Data provided below:

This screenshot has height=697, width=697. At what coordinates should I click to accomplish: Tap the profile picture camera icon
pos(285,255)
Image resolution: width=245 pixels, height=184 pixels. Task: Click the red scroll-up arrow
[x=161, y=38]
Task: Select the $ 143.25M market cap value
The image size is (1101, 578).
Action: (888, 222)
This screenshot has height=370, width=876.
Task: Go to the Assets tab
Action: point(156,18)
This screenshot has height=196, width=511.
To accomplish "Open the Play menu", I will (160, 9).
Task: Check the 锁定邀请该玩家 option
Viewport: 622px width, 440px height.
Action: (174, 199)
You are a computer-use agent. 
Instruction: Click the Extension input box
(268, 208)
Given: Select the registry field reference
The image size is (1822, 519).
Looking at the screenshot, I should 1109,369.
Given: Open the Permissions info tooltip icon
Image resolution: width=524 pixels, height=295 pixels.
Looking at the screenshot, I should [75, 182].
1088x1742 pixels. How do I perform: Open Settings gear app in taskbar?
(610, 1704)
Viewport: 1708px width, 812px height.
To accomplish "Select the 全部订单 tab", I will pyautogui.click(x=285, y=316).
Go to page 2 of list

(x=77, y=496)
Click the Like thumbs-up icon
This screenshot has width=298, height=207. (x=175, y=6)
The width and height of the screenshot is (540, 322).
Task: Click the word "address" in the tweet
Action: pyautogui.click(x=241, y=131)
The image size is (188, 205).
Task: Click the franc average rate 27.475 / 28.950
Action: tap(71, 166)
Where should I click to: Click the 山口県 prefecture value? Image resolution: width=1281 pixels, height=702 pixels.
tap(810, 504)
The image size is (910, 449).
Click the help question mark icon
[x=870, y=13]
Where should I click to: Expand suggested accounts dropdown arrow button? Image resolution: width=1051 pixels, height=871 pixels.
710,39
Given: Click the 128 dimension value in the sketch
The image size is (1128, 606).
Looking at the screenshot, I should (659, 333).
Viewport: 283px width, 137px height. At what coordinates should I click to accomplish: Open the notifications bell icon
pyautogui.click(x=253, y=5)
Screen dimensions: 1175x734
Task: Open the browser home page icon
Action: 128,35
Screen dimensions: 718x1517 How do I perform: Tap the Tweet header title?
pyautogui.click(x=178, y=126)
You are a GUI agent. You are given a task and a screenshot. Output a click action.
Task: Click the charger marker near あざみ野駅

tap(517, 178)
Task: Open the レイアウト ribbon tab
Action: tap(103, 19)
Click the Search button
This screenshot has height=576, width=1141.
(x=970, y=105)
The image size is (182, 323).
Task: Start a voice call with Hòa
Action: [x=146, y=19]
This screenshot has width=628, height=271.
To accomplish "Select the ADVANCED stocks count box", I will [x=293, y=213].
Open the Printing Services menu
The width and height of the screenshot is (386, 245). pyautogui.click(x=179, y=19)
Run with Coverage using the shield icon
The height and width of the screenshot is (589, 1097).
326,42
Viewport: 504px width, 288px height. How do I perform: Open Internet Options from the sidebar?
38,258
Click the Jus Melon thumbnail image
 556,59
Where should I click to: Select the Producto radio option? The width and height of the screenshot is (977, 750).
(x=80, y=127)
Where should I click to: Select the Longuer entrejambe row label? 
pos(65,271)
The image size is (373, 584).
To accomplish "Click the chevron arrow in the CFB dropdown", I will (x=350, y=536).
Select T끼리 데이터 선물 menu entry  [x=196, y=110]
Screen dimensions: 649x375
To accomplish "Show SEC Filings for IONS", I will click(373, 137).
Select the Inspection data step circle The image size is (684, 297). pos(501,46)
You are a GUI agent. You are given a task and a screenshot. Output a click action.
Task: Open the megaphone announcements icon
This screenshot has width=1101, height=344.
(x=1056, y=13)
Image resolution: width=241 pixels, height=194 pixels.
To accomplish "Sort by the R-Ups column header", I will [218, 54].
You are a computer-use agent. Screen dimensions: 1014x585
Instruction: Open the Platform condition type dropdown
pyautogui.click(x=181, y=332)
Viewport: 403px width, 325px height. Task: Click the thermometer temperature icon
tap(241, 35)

End of Data provided.

Locate "Viewport: 403px width, 325px" in the data above. Then repeat, exactly, its line and each line after it through the last, adding nothing.

__Worked solution__.
Viewport: 403px width, 325px height. Task: Click the thermometer temperature icon
tap(241, 35)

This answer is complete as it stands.